The Art of the People
No visit to any exotic foreign country would be complete without taking the time to fully appreciate the art of the region. In particular, folk art can be fascinating as it sheds light on the beliefs and way of life of a group of people. Folk art often tells the story of a culture in a way that textbooks cannot. As opposed to other art forms, folk art is often utilitarian and practical in its use. These items are created for decoration of the home or the body, so they are much more personally reflective of the artist as opposed to fine art that is created with a buyer in mind. When you visit Greece, you may wish to experience folk art firsthand through visits to museums or by purchasing some souvenirs from local artisans.
The Blue Glass Eye
When viewed within the context of the time during which it was created, an item of folk art often has much to tell about the culture and prevalent beliefs of its time. For instance, items featuring the common motif of “blue glass eyes” have been popular in times past for the belief that the bearer of this talisman is safe from the “evil eye” curse. Nowadays, of course, such superstitious beliefs have mostly fallen by the wayside in the West, but evil eye superstitions still hold strong in Mediterranean areas. For this reason, the blue glass eye is one of the most popular motifs seen in folk art, and the lucky talisman is often given as a gift to those welcoming a new baby or celebrating a marriage.

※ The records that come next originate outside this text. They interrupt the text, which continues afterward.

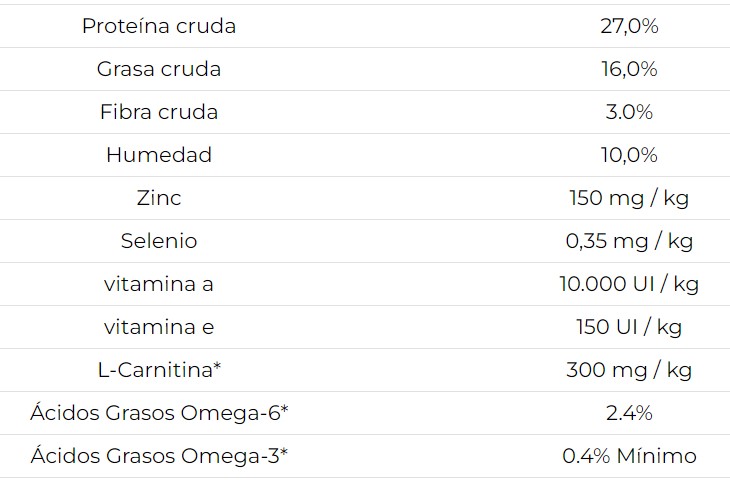
Task: Select the 10,0% moisture value
Action: coord(629,155)
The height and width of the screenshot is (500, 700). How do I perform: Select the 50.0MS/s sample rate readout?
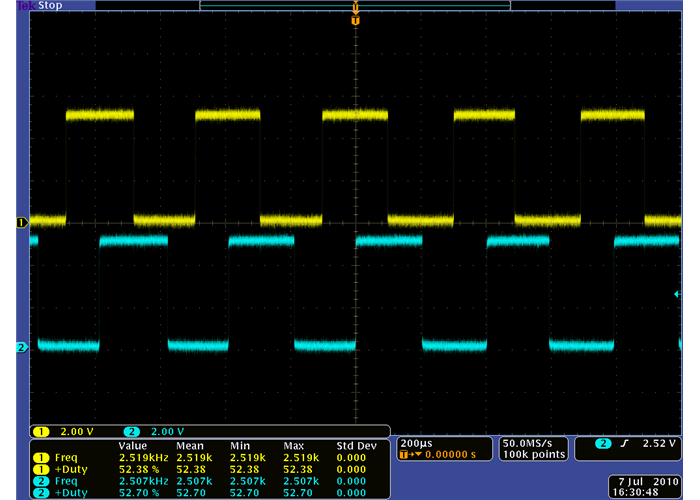(x=533, y=442)
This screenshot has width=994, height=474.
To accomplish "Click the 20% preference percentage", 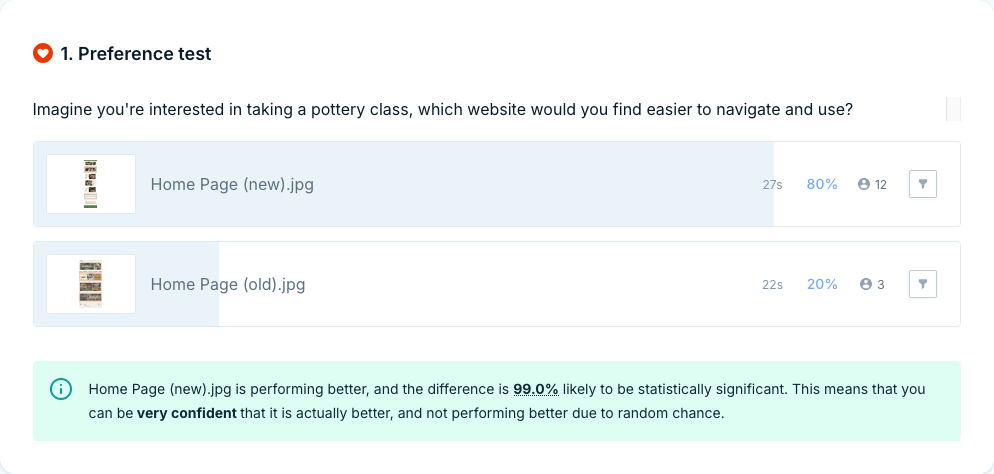I will pyautogui.click(x=822, y=284).
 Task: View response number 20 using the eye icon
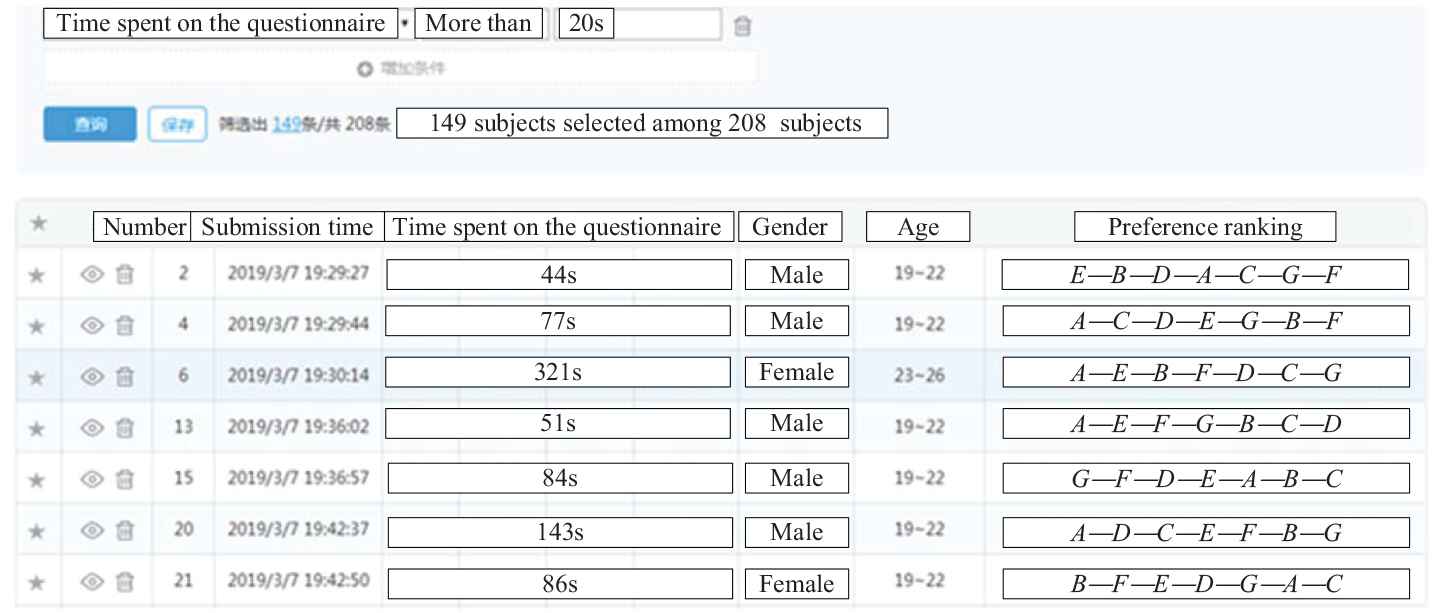[x=91, y=530]
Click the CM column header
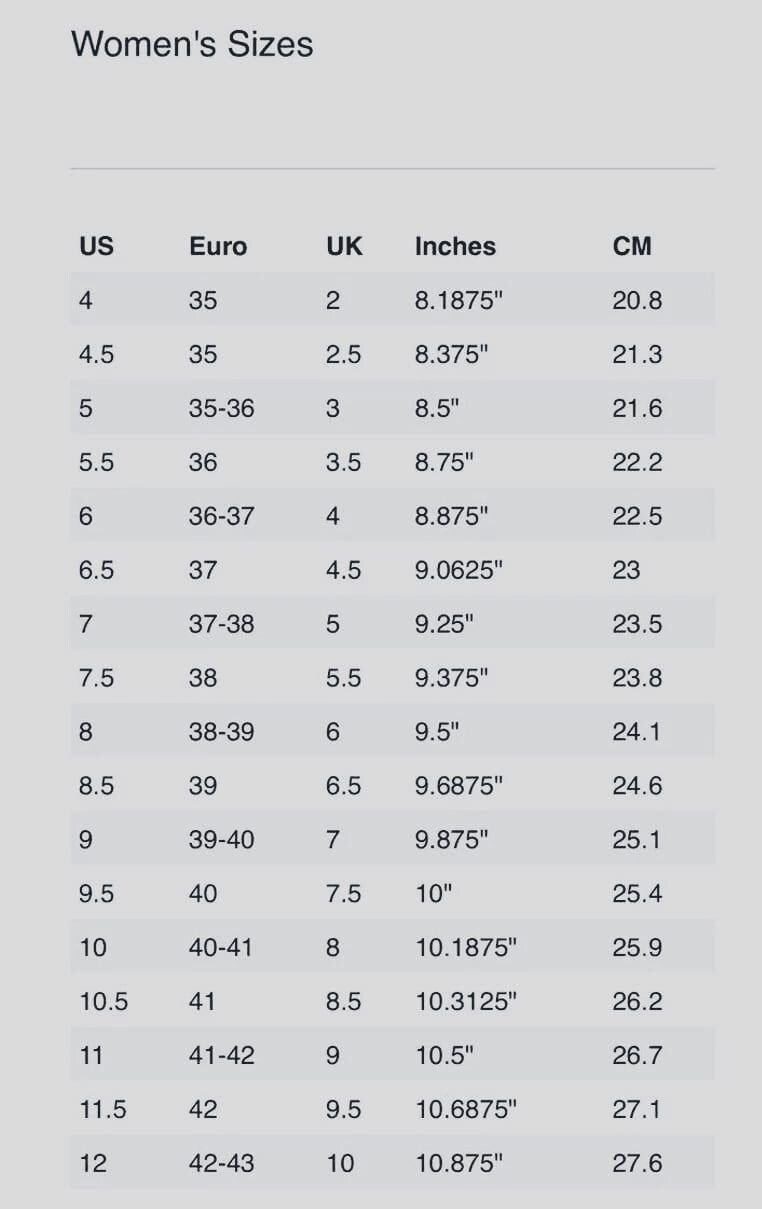 (x=631, y=246)
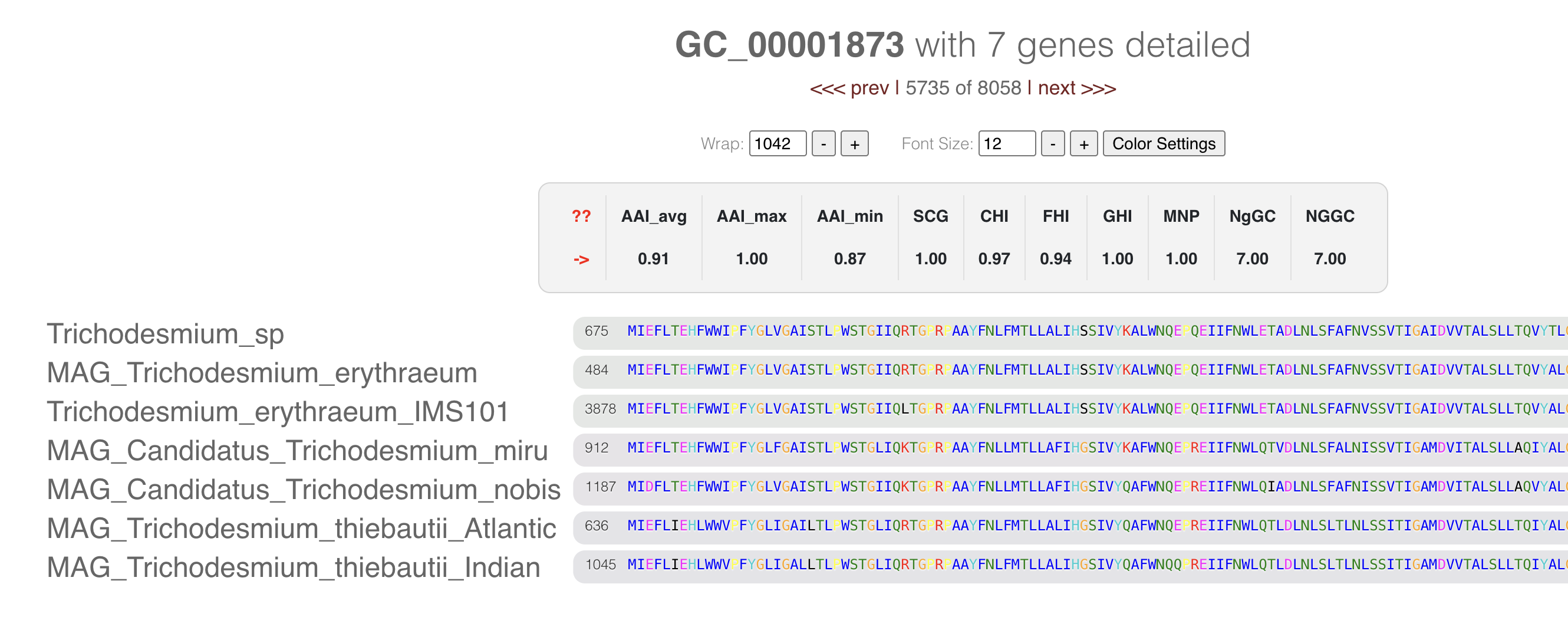Viewport: 1568px width, 643px height.
Task: Click the Font Size input field
Action: pos(1006,144)
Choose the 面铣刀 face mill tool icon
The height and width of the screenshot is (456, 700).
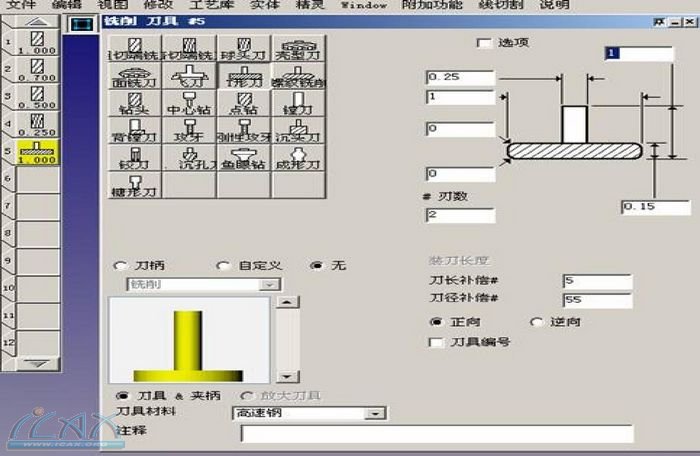point(134,76)
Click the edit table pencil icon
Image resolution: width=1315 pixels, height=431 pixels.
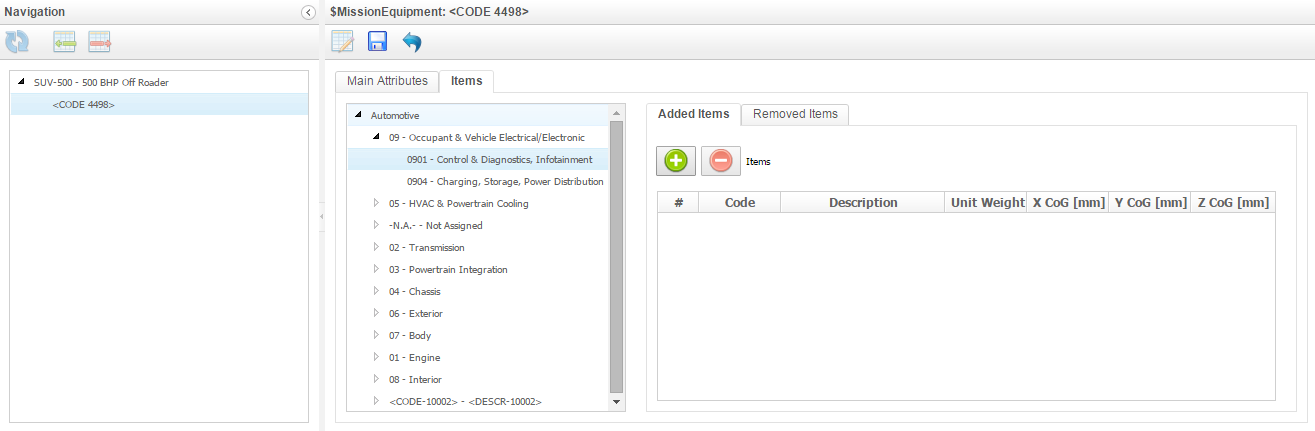point(343,41)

Much of our understanding of ancient Greek culture comes from pottery examples that survived the ages. While examples of other ancient art forms are relatively rare, approximately 100,000 ancient Greek vases have been cataloged and described. The designs painted on these vases vary widely amongst various regions and time periods, and reflect the attitudes and cultural values prevalent at the time. For example, painted designs featuring warriors and processions of chariots might indicate a warring society, while an abundance of motifs resembling goats and sheep would indicate a more agriculturally-inclined people. For this reason pottery of different regions and time periods has been studied extensively, as well as being admired for its purely aesthetic value.
During the Byzantine age, embroidery flourished and became a popular art form. Needlework was used to decorate both the home and clothing, and in particular ecclesiastical robes. The Tree of Life was a popular motif, as it represented eternal life and reflected Christian symbolism popular during the time. Other common motifs involved birds, flowering vines, rosettes, female figures, crosses, double-headed eagles, and honeysuckle or palm leaves. The styles and patterns used were often specific to a region, so that one can often see an obvious difference in embroidery samples from different islands or geographical areas. In this way, embroidery often tells a story of a group of people, and it can be fascinating to compare examples from different regions.
The Museum of Greek Folk Art
The Museum of Greek Folk Art in Athens, Greece, is a good place to begin your education on folk art in Greece. The museum features all forms of folk art, such as pottery, jewelry, silver work, woodcarving, stone carving, weaving, embroidery, costumes, and folk paintings. The museum also boasts an impressive library of over 5,000 volumes on art and folklore, and many educational programs such as pottery classes are held on a regular basis. Visitors can also enjoy Shadow Theater and traditional Greek dance performances. A visit to the Museum of Greek Folk Art is an efficient way to soak in a wide variety of local culture and experience beautiful, traditional folk art firsthand.